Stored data

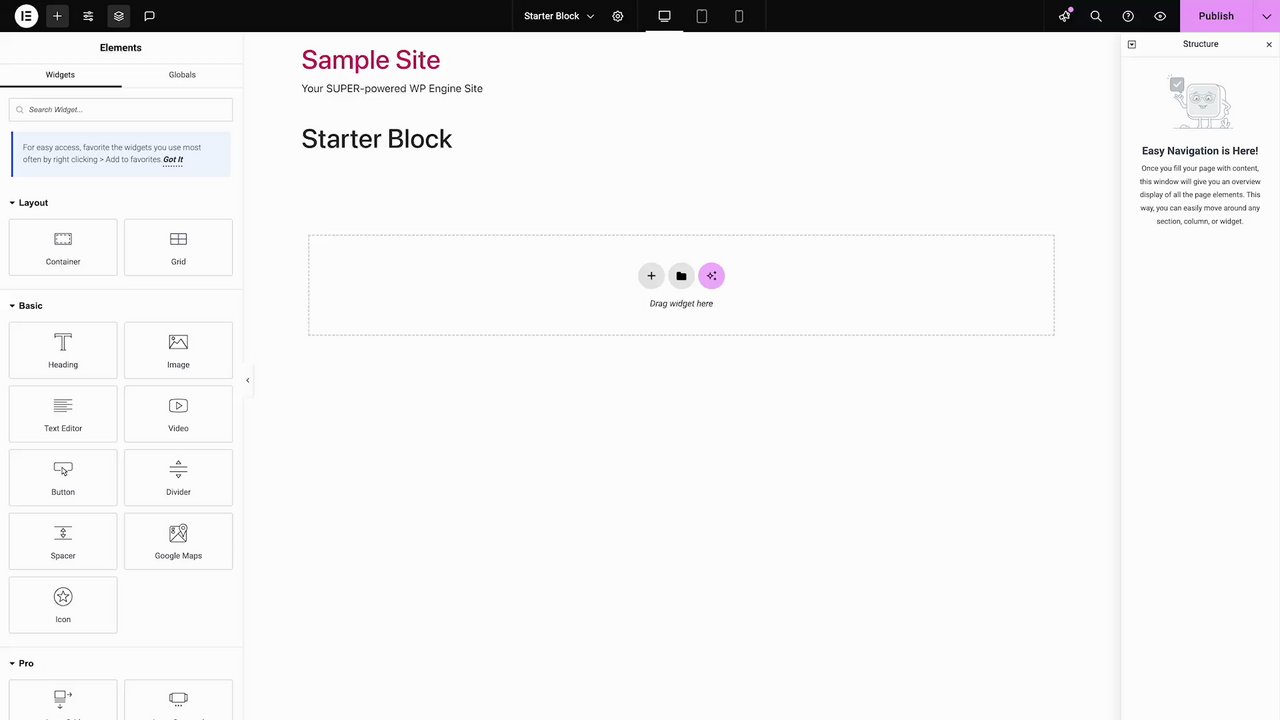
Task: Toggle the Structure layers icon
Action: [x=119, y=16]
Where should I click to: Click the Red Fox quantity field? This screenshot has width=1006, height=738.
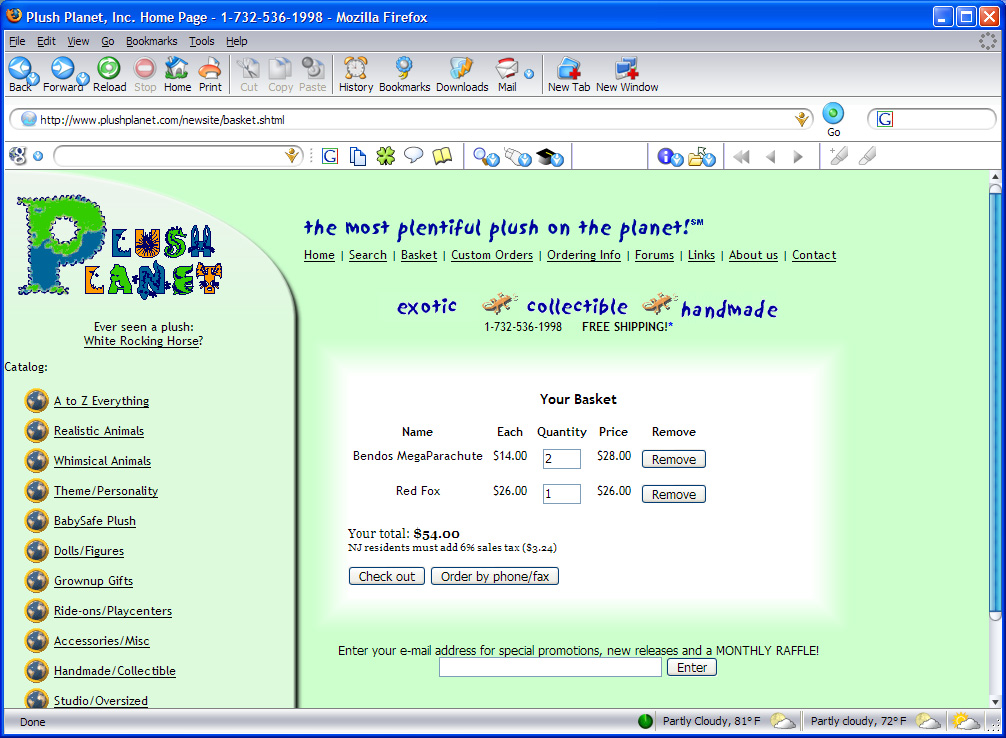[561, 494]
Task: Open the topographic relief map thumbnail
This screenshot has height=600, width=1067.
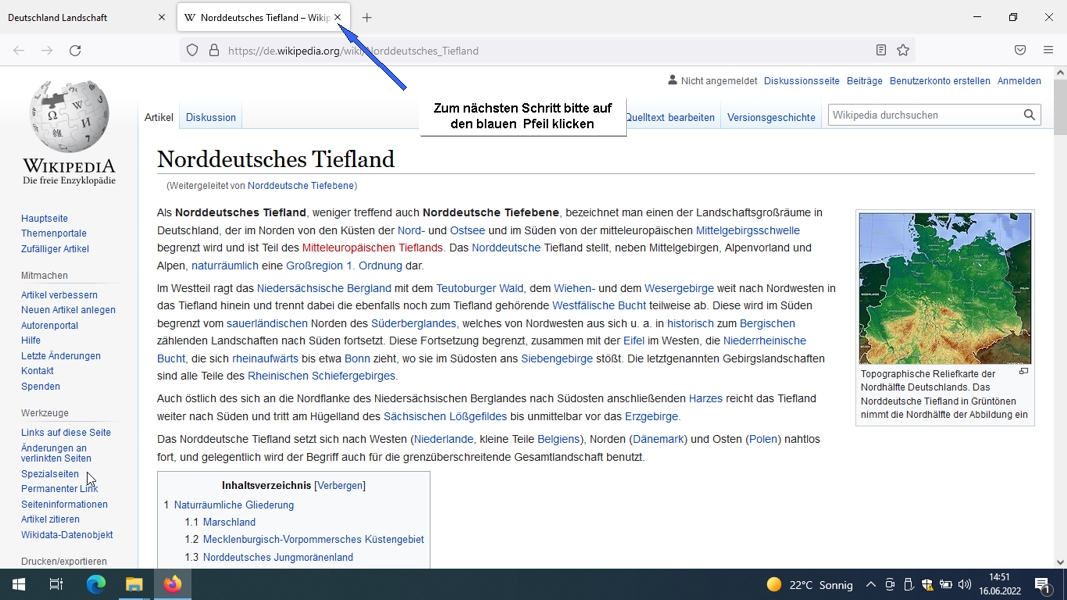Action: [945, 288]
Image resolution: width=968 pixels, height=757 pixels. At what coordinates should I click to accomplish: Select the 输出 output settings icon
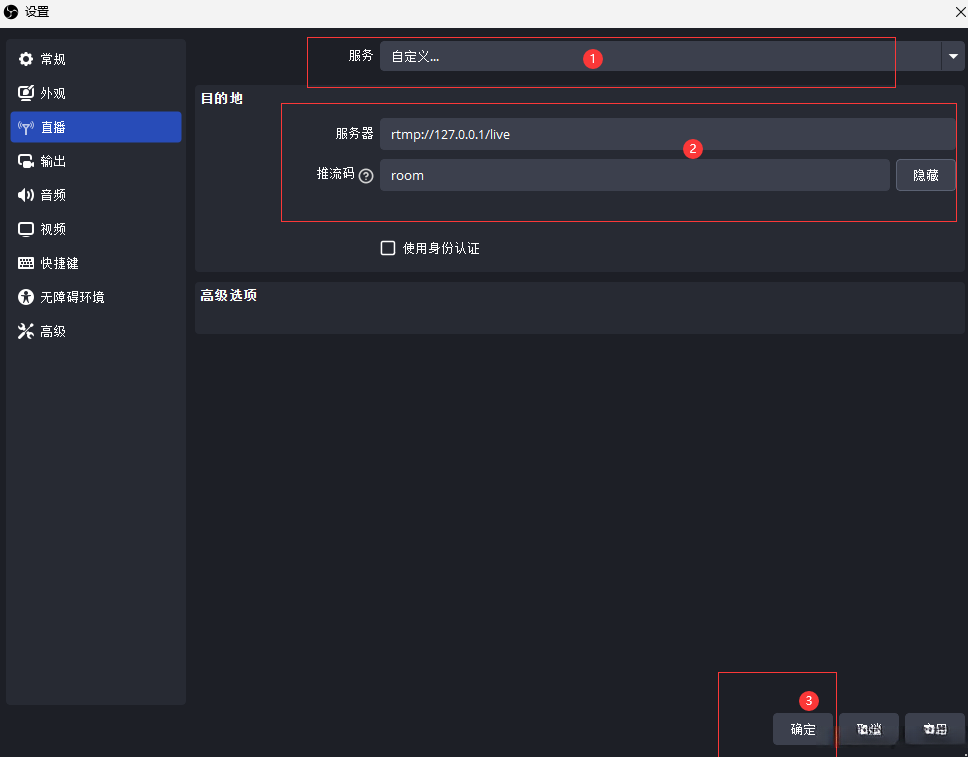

**EXERCISE DIRECTIONS:**
Write out exactly, please, the lines that start at the one containing "Where should I" and run through the final line of the entries, both included, leaving pictures out.

**ANSWER FOR THIS EXERCISE:**
Where should I click to: Click the Red Fox quantity field? This screenshot has width=1006, height=738.
[561, 494]
Task: Open the topographic relief map thumbnail
This screenshot has height=600, width=1067.
Action: [945, 288]
Image resolution: width=968 pixels, height=757 pixels. At what coordinates should I click to accomplish: Select the 输出 output settings icon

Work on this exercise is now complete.